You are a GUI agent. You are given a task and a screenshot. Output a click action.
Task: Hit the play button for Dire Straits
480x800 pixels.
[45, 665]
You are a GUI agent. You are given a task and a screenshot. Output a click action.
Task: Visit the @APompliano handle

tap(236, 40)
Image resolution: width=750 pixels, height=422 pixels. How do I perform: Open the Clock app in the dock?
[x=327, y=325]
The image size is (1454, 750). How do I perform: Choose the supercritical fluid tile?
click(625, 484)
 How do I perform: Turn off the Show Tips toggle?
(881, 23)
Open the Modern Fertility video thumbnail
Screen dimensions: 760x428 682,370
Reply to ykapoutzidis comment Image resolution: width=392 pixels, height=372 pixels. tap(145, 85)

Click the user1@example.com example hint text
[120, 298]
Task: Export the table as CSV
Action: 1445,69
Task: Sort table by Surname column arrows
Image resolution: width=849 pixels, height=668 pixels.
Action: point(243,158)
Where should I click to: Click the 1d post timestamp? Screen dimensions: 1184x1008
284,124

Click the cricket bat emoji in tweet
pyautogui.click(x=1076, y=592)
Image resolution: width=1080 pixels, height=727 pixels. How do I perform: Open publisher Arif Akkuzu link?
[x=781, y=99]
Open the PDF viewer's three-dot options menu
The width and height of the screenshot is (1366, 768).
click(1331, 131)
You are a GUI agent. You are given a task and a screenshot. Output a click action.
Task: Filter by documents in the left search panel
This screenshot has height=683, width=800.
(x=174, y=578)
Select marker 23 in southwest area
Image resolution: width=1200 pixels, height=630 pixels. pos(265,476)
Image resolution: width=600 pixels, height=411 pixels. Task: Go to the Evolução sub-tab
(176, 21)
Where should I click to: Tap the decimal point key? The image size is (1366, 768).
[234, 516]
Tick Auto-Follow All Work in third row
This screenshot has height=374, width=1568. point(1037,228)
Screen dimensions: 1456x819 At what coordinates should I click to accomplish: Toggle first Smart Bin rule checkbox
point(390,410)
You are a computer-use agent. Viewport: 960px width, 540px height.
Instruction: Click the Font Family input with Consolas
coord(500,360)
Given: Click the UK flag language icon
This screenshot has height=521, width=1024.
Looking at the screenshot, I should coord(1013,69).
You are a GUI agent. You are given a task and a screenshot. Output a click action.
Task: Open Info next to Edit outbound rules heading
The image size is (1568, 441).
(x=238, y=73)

Exercise prompt | Your job is to reproduce the listing exactly.

Exercise solution |
You are a GUI agent. You are given a task and a screenshot. Output a click action.
Task: Hit the play button for Dire Straits
480x800 pixels.
[45, 665]
You are a GUI agent. You are given a task and a screenshot. Output a click action.
Task: Visit the @APompliano handle

tap(236, 40)
Image resolution: width=750 pixels, height=422 pixels. How do I perform: Open the Clock app in the dock?
[x=327, y=325]
The image size is (1454, 750). How do I perform: Choose the supercritical fluid tile?
click(625, 484)
 How do I perform: Turn off the Show Tips toggle?
(881, 23)
Open the Modern Fertility video thumbnail
Screen dimensions: 760x428 682,370
Reply to ykapoutzidis comment Image resolution: width=392 pixels, height=372 pixels. tap(145, 85)

Click the user1@example.com example hint text
[120, 298]
Task: Export the table as CSV
Action: 1445,69
Task: Sort table by Surname column arrows
Image resolution: width=849 pixels, height=668 pixels.
Action: point(243,158)
Where should I click to: Click the 1d post timestamp? Screen dimensions: 1184x1008
284,124

Click the cricket bat emoji in tweet
pyautogui.click(x=1076, y=592)
Image resolution: width=1080 pixels, height=727 pixels. How do I perform: Open publisher Arif Akkuzu link?
[x=781, y=99]
Open the PDF viewer's three-dot options menu
The width and height of the screenshot is (1366, 768).
click(1331, 131)
You are a GUI agent. You are given a task and a screenshot. Output a click action.
Task: Filter by documents in the left search panel
This screenshot has height=683, width=800.
(x=174, y=578)
Select marker 23 in southwest area
Image resolution: width=1200 pixels, height=630 pixels. pos(265,476)
Image resolution: width=600 pixels, height=411 pixels. Task: Go to the Evolução sub-tab
(176, 21)
Where should I click to: Tap the decimal point key? The image size is (1366, 768).
[234, 516]
Tick Auto-Follow All Work in third row
This screenshot has height=374, width=1568. point(1037,228)
Screen dimensions: 1456x819 At what coordinates should I click to accomplish: Toggle first Smart Bin rule checkbox
point(390,410)
You are a computer-use agent. Viewport: 960px width, 540px height.
Instruction: Click the Font Family input with Consolas
coord(500,360)
Given: Click the UK flag language icon
This screenshot has height=521, width=1024.
Looking at the screenshot, I should coord(1013,69).
You are a GUI agent. You are given a task and a screenshot. Output a click action.
Task: Open Info next to Edit outbound rules heading
The image size is (1568, 441).
(x=238, y=73)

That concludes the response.